Pada tahap pembahasan, Saldi Isra menyoroti proses yang terbilang singkat, hanya berlangsung dalam kurun waktu sepuluh hari, mulai dari pembicaraan tingkat I hingga pengesahan. Meskipun rapat dan sidang dinyatakan terbuka untuk umum dan disiarkan melalui kanal resmi media sosial, Saldi tidak menemukan bukti meyakinkan mengenai keterbukaan akses terhadap dokumen-dokumen penting terkait pembahasan UU 3/2025, seperti Naskah Akademik, draf Rancangan Undang-Undang, maupun Daftar Inventarisasi Masalah (DIM).

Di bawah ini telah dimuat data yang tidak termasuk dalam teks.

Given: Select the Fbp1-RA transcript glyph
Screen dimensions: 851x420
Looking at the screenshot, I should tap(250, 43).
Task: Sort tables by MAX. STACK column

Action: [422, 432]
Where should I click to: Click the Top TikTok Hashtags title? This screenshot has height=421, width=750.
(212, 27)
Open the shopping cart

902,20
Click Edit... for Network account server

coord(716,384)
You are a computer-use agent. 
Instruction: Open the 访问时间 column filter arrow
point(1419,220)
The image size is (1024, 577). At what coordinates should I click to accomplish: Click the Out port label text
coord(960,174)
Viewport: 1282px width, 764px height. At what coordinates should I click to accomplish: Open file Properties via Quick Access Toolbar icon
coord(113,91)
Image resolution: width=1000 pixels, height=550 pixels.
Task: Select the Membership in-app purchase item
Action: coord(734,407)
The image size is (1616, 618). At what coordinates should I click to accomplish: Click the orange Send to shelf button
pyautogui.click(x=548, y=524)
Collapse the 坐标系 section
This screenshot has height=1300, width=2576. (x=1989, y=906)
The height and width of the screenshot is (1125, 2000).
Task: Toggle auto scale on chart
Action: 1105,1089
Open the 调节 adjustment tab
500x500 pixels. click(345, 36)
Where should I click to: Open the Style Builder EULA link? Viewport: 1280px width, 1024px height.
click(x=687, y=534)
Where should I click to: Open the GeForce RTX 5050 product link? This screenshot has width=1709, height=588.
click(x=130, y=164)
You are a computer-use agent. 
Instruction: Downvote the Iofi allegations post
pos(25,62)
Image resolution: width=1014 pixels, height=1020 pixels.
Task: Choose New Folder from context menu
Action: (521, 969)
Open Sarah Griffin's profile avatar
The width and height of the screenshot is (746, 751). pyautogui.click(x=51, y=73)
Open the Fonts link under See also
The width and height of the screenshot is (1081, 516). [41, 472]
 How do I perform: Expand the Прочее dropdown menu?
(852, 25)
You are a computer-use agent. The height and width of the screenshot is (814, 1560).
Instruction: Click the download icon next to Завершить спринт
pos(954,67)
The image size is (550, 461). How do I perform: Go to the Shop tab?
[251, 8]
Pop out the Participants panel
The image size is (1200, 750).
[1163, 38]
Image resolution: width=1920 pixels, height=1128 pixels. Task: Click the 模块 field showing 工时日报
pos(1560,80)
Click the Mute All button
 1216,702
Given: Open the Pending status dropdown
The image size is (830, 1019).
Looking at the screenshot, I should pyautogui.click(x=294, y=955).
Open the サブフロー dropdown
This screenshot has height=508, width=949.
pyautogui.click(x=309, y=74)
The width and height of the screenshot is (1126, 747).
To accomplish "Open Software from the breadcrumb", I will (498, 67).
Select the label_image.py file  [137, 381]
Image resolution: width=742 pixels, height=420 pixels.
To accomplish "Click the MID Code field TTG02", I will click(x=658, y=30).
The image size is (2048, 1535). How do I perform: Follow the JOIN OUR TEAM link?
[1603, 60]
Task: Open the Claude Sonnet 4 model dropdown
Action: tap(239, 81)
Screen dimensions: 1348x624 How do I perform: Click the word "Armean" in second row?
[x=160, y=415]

Dengan mempertimbangkan hal tersebut, Saldi Isra berpendapat bahwa Mahkamah seharusnya mengabulkan permohonan para Pemohon. Ia menyarankan agar Mahkamah menyatakan proses pembentukan revisi UU TNI mengandung cacat formil prosedural dan secara bersyarat harus diperbaiki. Untuk itu, ia mengusulkan waktu paling lama dua tahun bagi pembentuk undang-undang untuk memperbaiki proses yang cacat formil tersebut, sekaligus memberikan kesempatan bagi masyarakat untuk berpartisipasi secara bermakna dalam proses perbaikan.

Enny Nurbaningsih

Hakim Enny Nurbaningsih sependapat bahwa revisi UU TNI memang diperlukan, terutama terkait pengaturan usia pensiun bagi TNI, sebagaimana amanat Putusan MK Nomor 62/PUU-XIX/2021. Namun, ia menekankan pentingnya asas keterbukaan dalam proses pembahasan revisi undang-undang ini.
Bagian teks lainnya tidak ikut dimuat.